ろう学校出身者ら「手話で祝うはたちの集い」

手話で「はたちの誓い」をする新成人代表(左側2人)と、実行委員(右側3人)=4日、松本市芳野手話で「はたちの誓い」をする新成人代表(左側2人)と、実行委員(右側3人)=4日、松本市芳野
 聴覚障害がある県内在住や県出身の新成人らの門出を祝う「手話で祝うはたちの集い信州」が4日、松本市で開かれた。長野、松本両ろう学校出身者や聴覚障害者がつながる場にしようと、当事者3人が企画。3人を含む20、21歳の18人がスーツや振り袖で参加し、学校関係者や保護者ら約100人が激励した。

 県内にはろう学校が2校しかなく、卒業生は知り合いが少ない市町村の成人式に出席しづらいことがある。松本市のアルバイト従業員小岩井悠(はるか)さん(21)らが実行委員会を結成し、準備してきた。
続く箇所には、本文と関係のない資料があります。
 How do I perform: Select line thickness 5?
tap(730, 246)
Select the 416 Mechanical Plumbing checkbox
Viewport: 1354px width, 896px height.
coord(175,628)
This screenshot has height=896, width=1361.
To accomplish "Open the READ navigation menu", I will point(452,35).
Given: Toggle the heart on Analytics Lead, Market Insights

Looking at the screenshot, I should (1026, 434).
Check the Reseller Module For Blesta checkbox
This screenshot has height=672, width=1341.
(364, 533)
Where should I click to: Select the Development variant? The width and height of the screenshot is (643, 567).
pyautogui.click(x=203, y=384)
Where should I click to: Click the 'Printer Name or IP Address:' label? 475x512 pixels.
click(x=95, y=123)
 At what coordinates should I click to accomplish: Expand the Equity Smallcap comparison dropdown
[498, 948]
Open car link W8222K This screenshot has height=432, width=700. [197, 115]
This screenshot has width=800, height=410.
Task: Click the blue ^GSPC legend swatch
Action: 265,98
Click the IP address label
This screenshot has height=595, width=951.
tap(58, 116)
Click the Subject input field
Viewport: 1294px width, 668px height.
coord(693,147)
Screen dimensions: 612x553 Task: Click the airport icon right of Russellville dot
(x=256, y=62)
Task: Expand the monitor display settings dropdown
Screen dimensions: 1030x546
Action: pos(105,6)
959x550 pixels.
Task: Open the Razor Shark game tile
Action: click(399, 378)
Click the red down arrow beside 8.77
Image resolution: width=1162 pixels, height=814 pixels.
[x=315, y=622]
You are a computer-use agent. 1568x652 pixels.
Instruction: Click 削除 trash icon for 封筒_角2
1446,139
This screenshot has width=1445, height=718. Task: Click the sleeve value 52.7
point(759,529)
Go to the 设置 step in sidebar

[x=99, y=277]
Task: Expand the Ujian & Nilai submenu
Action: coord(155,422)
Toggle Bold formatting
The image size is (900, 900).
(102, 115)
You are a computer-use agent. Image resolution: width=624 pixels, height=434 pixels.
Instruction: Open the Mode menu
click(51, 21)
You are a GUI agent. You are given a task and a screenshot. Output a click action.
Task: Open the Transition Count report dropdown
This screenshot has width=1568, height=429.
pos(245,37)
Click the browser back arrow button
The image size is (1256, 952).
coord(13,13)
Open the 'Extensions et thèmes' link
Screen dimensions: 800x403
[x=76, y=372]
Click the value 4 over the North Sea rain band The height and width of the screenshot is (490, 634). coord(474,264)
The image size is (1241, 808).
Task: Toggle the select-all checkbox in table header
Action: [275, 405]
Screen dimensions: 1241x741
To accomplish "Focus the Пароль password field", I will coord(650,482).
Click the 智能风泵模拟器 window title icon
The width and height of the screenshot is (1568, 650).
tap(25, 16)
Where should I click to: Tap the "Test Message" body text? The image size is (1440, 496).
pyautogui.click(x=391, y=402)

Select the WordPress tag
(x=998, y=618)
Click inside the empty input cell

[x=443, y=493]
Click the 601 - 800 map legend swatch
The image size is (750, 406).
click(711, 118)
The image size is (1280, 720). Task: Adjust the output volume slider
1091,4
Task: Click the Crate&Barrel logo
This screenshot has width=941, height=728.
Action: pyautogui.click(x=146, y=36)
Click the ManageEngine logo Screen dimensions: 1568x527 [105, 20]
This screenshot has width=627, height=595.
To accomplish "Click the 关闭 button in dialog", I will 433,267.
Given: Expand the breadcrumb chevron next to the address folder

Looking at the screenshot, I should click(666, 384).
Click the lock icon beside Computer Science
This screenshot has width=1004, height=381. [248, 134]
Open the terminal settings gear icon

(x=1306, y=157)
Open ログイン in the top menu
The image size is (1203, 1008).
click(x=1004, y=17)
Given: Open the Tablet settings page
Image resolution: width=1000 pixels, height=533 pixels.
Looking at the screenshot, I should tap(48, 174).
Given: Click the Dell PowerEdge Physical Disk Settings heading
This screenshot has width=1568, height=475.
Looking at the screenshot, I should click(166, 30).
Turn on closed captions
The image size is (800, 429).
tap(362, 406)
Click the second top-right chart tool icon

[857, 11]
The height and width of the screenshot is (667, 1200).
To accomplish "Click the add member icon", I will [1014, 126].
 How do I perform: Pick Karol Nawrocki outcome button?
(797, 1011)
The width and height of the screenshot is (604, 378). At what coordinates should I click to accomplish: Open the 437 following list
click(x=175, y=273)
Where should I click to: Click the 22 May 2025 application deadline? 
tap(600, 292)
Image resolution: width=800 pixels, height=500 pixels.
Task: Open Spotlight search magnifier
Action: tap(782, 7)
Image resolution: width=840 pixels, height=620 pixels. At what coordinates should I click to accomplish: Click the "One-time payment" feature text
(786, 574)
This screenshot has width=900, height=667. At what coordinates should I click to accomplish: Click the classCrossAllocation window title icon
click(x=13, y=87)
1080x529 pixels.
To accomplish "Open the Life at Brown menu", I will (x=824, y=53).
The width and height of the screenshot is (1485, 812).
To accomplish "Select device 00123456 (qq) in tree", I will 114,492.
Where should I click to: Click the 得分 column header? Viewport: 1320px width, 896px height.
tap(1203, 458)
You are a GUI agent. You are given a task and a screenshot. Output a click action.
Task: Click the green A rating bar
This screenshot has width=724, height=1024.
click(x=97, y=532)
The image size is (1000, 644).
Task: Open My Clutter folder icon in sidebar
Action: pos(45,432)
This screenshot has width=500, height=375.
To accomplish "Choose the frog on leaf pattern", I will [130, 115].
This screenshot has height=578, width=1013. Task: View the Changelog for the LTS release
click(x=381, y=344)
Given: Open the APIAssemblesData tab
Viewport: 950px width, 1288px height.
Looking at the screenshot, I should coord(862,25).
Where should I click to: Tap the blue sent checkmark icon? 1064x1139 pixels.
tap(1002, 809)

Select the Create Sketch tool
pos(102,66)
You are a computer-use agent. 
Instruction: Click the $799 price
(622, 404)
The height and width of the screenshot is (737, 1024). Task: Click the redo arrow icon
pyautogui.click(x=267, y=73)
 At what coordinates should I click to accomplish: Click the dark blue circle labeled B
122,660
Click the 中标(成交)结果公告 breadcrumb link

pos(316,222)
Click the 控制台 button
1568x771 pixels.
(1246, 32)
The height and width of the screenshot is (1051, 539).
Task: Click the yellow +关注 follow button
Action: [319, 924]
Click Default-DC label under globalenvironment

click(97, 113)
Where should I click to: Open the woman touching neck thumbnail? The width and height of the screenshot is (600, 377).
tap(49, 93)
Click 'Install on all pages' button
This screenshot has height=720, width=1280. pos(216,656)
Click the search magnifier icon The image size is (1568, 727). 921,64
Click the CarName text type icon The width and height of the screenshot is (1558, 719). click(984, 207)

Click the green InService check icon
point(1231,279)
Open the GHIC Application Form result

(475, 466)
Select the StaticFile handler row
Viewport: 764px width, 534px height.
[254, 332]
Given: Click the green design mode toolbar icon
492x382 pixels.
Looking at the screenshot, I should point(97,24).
 長野市の会社員宮本真弥(しんや)さん(20)と長野大(上田市)3年の原田美優(みゆ)さん(21)が新成人を代表し、「はたちの誓い」を手話で披露。「聞こえないことに誇りを持ち、仲間や先輩とより良い社会をつくっていく」と宣言した。

 会場を交えたクイズでは、かつてろう者が運転免許証を取得できなかった歴史などを学んだ。活躍している県内の聴覚障害者らからの手話のビデオを紹介し、「運転免許の(取得を求める)デモ行進をした」「若い人の力が欲しい」といったメッセージが寄せられた。

 実行委員長の小岩井さんはメッセージの取材で、「先輩たちの努力で暮らしやすくなってきたが、運動はまだ続いている」と感じた。集いで「久しぶりに会えた仲間もいる。情報共有し、力を合わせて活動したい」と力を込めた。